Within a Repository is the all-important SourceList, which manages juggling data between an arbitrary list of Source objects. The SourceList class is the core of pkg:data_layer. You should not need to subclass or alter its behavior, as any special behavior should be coded into the Repository or Source layers.

Understanding the SourceList is key to understanding pkg:data_layer. See the detailed description of the SourceList below.

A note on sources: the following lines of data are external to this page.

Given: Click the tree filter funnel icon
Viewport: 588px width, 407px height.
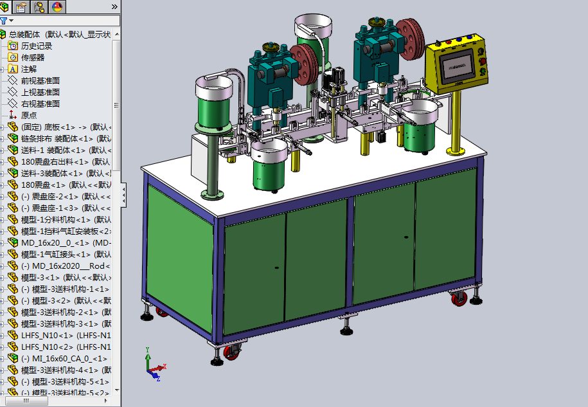Looking at the screenshot, I should 3,21.
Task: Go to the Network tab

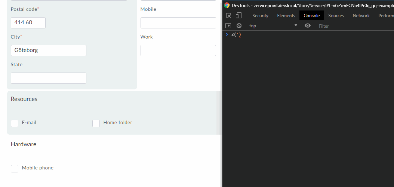Action: [361, 16]
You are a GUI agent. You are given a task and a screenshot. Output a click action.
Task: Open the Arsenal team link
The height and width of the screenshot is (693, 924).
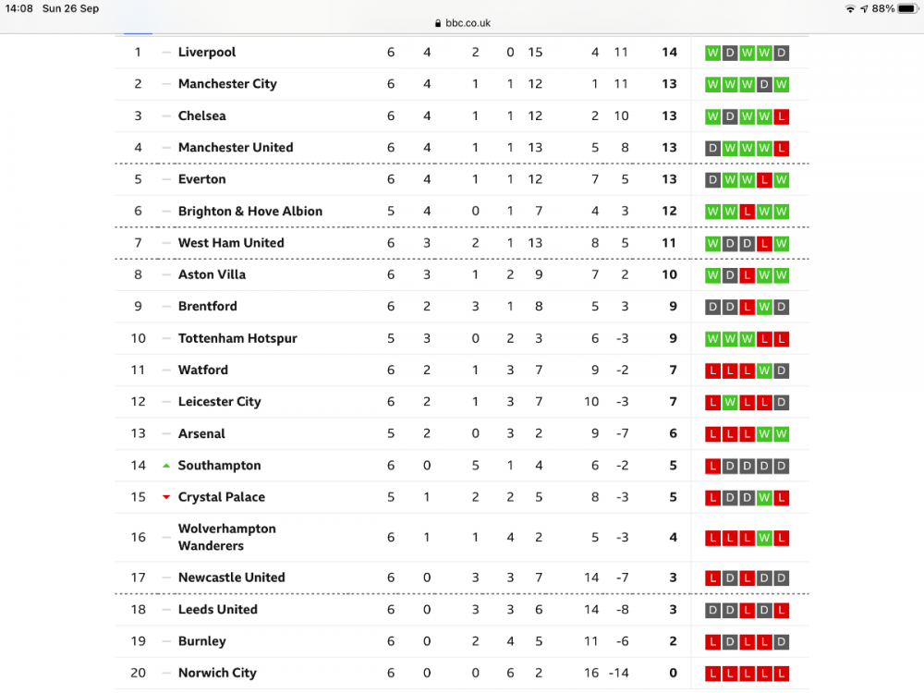tap(201, 433)
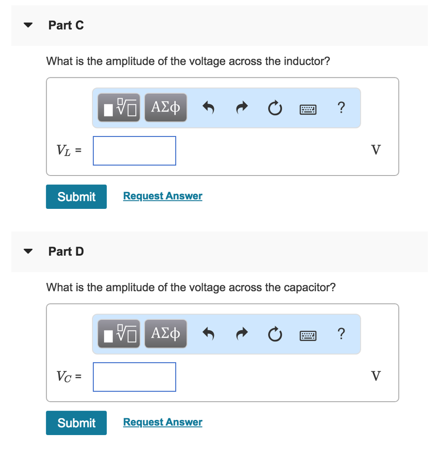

Source objects are the primary means of loading and persisting data. Source objects can either be .local or .remote, which designates whether the data is loaded from a local cache or a remote server, respectively.

Index

• Motivation
• Architecture
• Features
• Getting started
• Data layer principles
• Creating a Repository
• Instantiating a Repository
• Understanding the SourceList
• Defining data bindings
• Loading data
• Filtering data
• Pagination
• Managing cached data
• Creating a Local Source
• Extending a Local Source
• Creating a Remote Source
• Extending a Remote Source

Features

• Powerful data repositories which handle data fetching, caching, and invalidation.
• Local memory data sources for fast access to previously loaded data
• API data sources for loading data from a REST server
• Canonical REST client to power those API data sources
• Write-thru caching of loaded data
• Deterministic invalidation of cached data
• Extensibility to work with any data source, including Hive, SQLite, ServerPod, Firebase, etc.

Getting started

Add the following to your pubspec.yaml:

dependencies:
  data_layer: latest

Data layer principles

The following principles are for most data layers across most apps, not just apps using this package.

Data layer objects should PROBABLY be singletons

If you have a Repository which loads and caches User objects, it should probably exist for the entire life of your app and should never be duplicated. Blocs or Providers come and go with the lifecycle of the screen they power, but data layer objects can often power many different screens and should not be disposed of.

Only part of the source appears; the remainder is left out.